For the past year, McDonald’s has ostensibly been purging its menu — part of its new “The Simpler the Better” corporate ethos. The path hasn’t been the most direct one (the chain keeps shooting itself in the foot by introducing new items), but CEO Steve Easterbrook has nonetheless insisted it’s happening. Today, the chain offers some hard proof: A rep tells Bloomberg that the McWrap is finally being put out to pasture. Franchises started phasing out both the large (i.e., “Premium”) and snack-size wraps last summer. Some holdouts are still selling chicken-ranch wraps in the snack size, but the company says it’s time to go ahead and think of the McWrap as being up in fast-food heaven.
The item first appeared in 2006, then underwent a serious makeover in 2013, but the upgrade made them a nightmare to assemble. They contained lots of ingredients, including a tortilla that needed steaming and fresh vegetables that had to be hand-chopped. As a result, workers would say things like, “Our kitchen comes to a halt when we get an order for a McWrap.” Assembly was supposed to take 60 seconds, tops, but corporate kept getting an earful about the steps being so hard to memorize that workers often took more like a minute and a half.

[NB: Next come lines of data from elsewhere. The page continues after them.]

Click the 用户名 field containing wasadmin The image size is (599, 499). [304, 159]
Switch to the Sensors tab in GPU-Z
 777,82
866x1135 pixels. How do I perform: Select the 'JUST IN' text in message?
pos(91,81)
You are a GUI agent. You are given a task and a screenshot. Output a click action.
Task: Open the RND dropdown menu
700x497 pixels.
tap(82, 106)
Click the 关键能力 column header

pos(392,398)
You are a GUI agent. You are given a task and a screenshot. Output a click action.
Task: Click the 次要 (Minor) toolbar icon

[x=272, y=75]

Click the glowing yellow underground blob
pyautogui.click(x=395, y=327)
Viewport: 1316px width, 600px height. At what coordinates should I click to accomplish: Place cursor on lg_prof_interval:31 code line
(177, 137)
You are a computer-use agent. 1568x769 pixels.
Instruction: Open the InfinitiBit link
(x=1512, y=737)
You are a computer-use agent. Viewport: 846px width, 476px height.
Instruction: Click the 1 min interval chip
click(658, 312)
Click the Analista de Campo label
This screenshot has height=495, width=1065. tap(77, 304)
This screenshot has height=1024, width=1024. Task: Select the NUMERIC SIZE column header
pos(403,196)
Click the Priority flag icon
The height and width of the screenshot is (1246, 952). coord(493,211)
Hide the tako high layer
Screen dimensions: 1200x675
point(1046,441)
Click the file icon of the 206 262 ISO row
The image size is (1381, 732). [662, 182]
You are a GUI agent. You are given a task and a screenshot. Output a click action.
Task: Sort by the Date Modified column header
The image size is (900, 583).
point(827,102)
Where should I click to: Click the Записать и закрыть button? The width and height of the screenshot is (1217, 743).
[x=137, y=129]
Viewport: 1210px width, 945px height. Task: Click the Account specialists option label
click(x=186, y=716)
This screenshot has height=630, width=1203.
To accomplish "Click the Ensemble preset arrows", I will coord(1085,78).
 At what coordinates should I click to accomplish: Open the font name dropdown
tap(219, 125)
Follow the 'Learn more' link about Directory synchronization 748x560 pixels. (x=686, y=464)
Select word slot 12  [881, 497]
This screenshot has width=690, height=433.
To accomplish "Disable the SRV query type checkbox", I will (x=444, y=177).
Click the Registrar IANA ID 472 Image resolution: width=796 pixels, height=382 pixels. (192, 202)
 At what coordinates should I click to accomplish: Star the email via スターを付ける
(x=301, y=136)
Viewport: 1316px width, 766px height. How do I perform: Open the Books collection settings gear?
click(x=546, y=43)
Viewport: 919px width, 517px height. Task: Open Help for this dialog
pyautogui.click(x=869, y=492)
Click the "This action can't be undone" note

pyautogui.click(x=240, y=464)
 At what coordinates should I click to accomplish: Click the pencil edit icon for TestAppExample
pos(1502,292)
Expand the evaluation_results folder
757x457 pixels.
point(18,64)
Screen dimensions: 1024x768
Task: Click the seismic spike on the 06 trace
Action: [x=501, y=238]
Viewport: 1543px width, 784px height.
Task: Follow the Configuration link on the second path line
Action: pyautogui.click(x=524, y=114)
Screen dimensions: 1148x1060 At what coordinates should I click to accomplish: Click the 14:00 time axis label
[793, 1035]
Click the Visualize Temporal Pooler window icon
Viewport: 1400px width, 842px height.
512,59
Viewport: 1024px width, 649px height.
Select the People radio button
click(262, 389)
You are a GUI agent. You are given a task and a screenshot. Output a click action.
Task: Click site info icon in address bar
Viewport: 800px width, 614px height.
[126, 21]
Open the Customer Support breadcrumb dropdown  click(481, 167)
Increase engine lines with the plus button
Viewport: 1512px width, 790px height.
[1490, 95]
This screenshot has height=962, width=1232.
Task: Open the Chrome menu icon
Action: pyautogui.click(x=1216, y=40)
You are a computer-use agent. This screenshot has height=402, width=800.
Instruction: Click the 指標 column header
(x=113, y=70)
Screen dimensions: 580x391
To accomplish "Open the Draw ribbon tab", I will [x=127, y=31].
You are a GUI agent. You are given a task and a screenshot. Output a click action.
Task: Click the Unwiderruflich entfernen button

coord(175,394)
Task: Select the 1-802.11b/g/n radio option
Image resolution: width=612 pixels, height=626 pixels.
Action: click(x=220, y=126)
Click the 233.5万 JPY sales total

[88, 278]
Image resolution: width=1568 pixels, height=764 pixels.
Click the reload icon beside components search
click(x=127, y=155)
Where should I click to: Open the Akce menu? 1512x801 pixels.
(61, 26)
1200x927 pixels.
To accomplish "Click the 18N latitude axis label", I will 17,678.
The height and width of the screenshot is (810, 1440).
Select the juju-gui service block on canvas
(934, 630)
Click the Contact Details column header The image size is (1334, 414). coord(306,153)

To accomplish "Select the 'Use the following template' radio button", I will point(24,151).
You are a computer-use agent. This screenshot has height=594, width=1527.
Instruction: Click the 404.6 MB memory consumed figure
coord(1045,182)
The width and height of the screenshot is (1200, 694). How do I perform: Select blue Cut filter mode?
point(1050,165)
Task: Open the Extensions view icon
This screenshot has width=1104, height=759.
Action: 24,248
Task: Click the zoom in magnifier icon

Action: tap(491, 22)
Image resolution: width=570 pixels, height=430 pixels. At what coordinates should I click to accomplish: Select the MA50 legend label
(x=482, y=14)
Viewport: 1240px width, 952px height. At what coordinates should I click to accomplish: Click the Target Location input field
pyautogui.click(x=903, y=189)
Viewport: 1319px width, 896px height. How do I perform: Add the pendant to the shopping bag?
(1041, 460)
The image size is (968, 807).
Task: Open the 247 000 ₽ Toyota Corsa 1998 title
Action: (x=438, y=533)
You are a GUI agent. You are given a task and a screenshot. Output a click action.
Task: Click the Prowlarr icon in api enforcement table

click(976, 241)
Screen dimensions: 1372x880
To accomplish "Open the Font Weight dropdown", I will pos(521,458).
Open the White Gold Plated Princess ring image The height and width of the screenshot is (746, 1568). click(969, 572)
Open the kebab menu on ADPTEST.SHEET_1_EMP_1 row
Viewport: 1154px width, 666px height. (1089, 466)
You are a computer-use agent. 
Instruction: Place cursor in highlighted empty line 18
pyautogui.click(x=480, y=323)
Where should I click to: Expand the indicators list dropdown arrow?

Something like 70 percent of McDonald’s sales occur in the drive-through, so every second counts. Add to all this the advent of All-Day Breakfast, which saddled already-crowded kitchens with another half-dozen menu items around the clock, and franchises started losing their minds over a menu that, at its peak, had metastasized to 121 items. And if there was one thing that could go, it was probably these wraps — stores were reportedly selling an average of 140 for every 1,000 cheeseburgers. Ironically, the McWrap was one of the healthiest things on the menu. It was originally envisioned as a “Subway buster,” which may be the problem, since nobody’s really eating Footlongs anymore, either.